> _WHAT YOU ARE ASKED TO DO_:
Every line below that contains "will" is to be copied.

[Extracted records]
=== Section Start ===

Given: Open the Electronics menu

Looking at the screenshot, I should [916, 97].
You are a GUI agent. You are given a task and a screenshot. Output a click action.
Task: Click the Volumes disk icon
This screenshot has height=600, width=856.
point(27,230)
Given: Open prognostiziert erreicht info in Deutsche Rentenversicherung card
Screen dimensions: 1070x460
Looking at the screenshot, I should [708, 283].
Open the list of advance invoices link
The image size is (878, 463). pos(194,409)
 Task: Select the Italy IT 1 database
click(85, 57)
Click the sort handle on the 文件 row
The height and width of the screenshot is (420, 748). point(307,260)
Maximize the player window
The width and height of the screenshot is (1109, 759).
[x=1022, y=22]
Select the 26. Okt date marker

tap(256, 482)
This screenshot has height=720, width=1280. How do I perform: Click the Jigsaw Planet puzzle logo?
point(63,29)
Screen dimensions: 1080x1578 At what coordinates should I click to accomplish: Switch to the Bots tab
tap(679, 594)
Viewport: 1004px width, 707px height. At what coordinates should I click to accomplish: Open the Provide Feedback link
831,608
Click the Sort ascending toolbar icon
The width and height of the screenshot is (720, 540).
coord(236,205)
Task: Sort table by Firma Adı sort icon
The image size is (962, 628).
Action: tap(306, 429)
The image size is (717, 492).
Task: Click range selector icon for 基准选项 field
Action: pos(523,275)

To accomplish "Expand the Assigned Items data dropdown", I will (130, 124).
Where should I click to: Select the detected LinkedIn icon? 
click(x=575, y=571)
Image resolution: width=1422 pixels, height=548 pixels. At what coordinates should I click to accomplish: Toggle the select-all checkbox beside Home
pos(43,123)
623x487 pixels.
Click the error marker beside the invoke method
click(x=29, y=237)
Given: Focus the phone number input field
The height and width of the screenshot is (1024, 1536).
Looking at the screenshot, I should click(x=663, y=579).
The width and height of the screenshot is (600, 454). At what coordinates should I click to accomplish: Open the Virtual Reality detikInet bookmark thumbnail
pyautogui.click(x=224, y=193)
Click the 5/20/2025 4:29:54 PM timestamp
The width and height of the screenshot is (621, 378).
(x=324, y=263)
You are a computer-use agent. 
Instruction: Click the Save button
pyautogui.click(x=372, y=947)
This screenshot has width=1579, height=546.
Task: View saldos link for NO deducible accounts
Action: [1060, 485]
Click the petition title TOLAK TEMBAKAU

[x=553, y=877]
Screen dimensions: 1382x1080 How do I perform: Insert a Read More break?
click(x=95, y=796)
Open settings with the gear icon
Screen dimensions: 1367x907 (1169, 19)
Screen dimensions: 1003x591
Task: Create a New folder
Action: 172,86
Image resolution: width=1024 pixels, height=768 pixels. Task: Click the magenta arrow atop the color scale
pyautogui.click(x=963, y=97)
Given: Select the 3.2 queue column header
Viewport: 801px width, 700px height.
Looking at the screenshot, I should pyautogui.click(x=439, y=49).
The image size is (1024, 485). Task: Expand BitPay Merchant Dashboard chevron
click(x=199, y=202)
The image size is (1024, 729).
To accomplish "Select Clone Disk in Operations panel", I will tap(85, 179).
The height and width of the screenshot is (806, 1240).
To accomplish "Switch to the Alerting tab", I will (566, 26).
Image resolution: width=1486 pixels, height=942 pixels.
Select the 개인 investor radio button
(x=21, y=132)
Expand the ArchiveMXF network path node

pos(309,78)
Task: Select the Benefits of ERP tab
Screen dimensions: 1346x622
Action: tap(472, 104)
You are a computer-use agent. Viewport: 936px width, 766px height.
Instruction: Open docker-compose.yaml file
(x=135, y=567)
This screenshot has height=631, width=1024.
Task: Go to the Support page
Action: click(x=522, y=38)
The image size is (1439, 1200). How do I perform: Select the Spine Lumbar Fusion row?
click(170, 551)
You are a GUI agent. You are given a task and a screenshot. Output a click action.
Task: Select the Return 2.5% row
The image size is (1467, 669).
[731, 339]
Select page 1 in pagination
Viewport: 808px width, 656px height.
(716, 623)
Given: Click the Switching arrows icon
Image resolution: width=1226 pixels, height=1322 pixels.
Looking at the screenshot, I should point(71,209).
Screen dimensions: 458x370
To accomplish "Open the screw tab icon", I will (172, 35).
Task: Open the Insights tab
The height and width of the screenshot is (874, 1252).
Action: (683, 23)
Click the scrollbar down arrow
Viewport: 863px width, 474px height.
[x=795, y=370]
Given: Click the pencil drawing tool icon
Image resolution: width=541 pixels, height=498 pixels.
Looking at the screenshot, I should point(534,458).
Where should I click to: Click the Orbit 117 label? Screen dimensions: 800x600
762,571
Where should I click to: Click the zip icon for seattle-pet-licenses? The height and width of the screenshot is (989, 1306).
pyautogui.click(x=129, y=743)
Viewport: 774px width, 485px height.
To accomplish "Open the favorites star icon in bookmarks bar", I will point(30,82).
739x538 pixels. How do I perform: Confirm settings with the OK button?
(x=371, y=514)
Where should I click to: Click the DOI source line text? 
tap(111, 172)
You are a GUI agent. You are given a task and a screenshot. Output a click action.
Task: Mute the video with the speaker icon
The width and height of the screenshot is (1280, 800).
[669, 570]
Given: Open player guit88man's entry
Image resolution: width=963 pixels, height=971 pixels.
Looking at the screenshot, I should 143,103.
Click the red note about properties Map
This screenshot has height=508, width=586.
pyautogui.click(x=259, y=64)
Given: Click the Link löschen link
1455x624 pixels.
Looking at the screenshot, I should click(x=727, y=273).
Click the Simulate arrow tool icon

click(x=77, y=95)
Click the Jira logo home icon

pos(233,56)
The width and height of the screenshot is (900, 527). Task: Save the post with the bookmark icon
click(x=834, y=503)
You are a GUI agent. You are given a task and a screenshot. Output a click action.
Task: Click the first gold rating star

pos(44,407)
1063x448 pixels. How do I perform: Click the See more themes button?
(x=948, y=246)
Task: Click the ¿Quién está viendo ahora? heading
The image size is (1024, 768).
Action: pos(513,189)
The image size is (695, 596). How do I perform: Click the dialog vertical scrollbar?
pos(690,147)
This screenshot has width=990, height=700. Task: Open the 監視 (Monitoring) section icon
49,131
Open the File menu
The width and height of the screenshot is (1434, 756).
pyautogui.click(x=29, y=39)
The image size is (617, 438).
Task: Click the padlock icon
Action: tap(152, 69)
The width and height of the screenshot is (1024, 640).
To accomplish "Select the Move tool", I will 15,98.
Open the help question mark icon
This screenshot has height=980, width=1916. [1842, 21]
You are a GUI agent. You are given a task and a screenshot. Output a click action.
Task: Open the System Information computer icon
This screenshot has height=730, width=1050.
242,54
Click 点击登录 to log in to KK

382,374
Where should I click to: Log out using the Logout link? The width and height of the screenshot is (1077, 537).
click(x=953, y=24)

=== Section End ===

> _FINAL ANSWER_:
To accomplish "Expand the Assigned Items data dropdown", I will (130, 124).
To accomplish "Select Clone Disk in Operations panel", I will tap(85, 179).
To accomplish "Switch to the Alerting tab", I will (566, 26).
To accomplish "Open the screw tab icon", I will (172, 35).
To accomplish "Open the favorites star icon in bookmarks bar", I will point(30,82).
To accomplish "Select the Move tool", I will 15,98.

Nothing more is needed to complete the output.